Diastasis recti doesn’t always announce itself with a dramatic cone shape. Sometimes the signs are functional rather than visual. When the abdominal wall can’t do its job of supporting your trunk, other structures pick up the slack, and that can create a chain of secondary symptoms.

  • Lower back pain. Your deep abdominal muscles help stabilize your spine. When they’re separated and weakened, your back muscles work overtime, leading to aching or stiffness that worsens as the day goes on.
  • Pelvic floor problems. The abdominal wall and pelvic floor work as a team. A weakened midline can increase downward pressure on the pelvic organs, contributing to urinary leakage when you cough, sneeze, or laugh.
  • Constipation. Your abdominal muscles help generate the pressure needed for bowel movements. Reduced core function can make this harder.
  • Hip or pelvic girdle pain. The body compensates for a weakened core by shifting stress to the hips and pelvis, which can cause pain in those areas during walking or standing.

None of these symptoms on their own confirm diastasis recti, since pregnancy causes many of them independently. But if you’re experiencing several of them alongside visible coning, it’s worth getting a proper evaluation.

Who Is More Likely to Develop It

Some pregnancies carry a higher risk. Carrying multiples (twins or more) creates significantly more abdominal stretch than a single baby. Women who have had multiple pregnancies are more likely to develop it because the connective tissue has been stretched before and may not have fully recovered. Maternal age over 35 is another factor, as connective tissue loses some elasticity over time. Excessive weight gain during pregnancy and having a particularly large baby also increase the stretch on the abdominal wall.

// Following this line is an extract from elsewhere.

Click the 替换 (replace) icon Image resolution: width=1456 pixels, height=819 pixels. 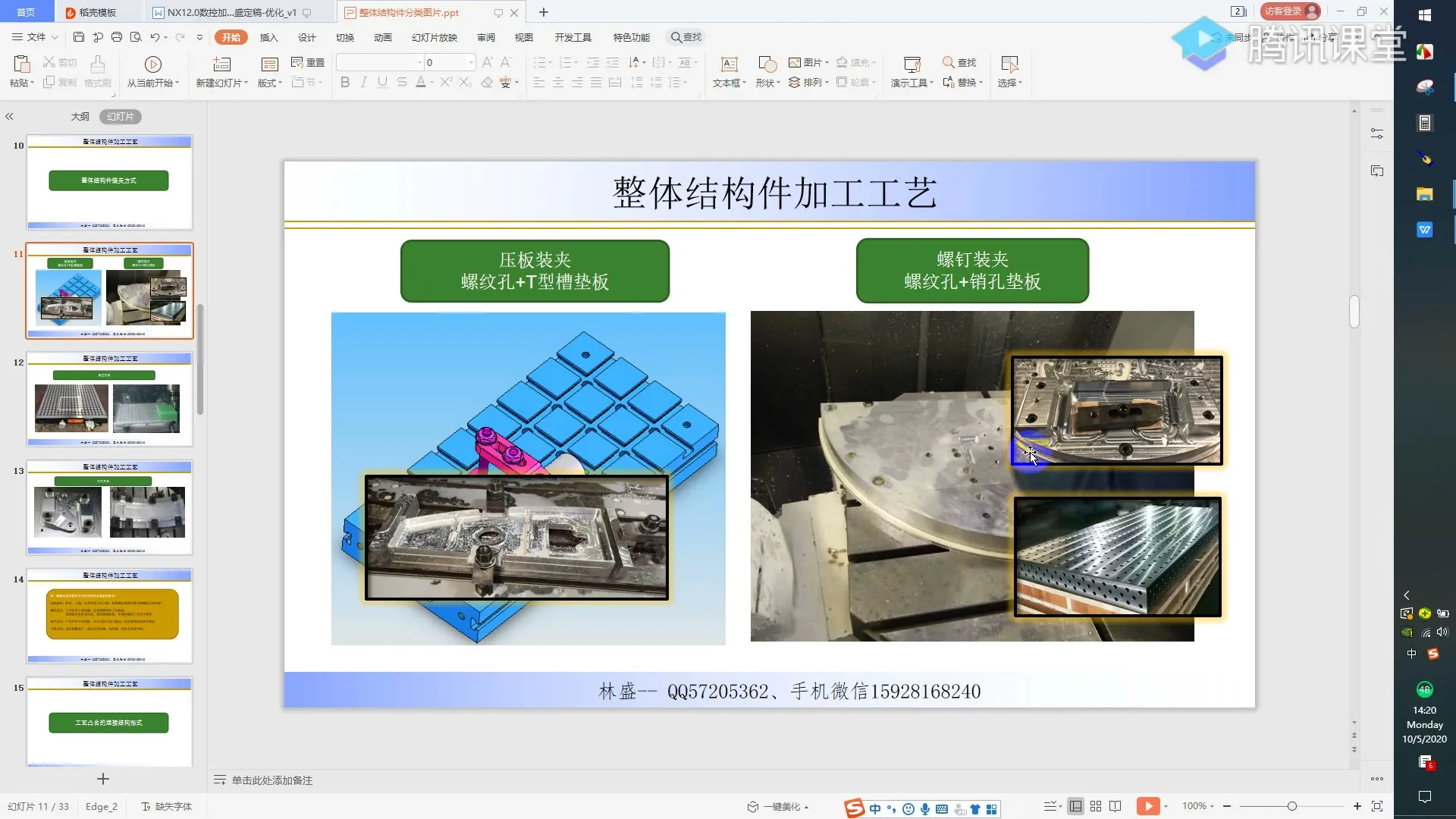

That said, diastasis recti doesn’t discriminate neatly. Research shows the prevalence reaches 100% by week 35 of pregnancy in some study populations. It can happen in a first pregnancy to someone in their twenties who exercises regularly. The difference is that higher-risk pregnancies tend to produce wider separations that take longer to resolve postpartum.

What to Avoid if You Notice It

If you see coning or doming during any movement, that’s your body telling you the movement is creating more pressure than your abdominal wall can handle. The general principle is to avoid or modify any exercise or daily movement that causes your belly to bulge outward in that tent-like shape.

Common culprits include traditional crunches and sit-ups, planks held for long periods, heavy lifting without core bracing, and even the way you get out of bed. Instead of sitting straight up from lying down, try rolling onto your side first and pushing up with your arms. This simple change takes significant load off the midline.

Exercises that focus on deep core engagement, like gentle pelvic floor contractions and controlled breathing techniques that activate the deepest abdominal layer, can help support the separation without worsening it. A pelvic floor physical therapist can design a program specific to the severity of your separation and your stage of pregnancy.

What Happens After Delivery

The gap doesn’t close the moment you deliver. Research tracking women from late pregnancy through the postpartum period found that while 100% had diastasis recti near the end of pregnancy, the number dropped to 39% by six months after birth. For most women, the connective tissue gradually firms up and the muscles move closer together in the first few months postpartum, especially with targeted rehabilitation exercises.

Between 35% and 60% of women still have some degree of separation in the immediate postpartum period. For many of these women, working with a pelvic floor physical therapist speeds recovery and helps rebuild functional core strength. In a small percentage of cases where the separation is severe and doesn’t respond to rehabilitation, surgical repair is an option, but that’s typically not considered until well after the postpartum recovery window has closed.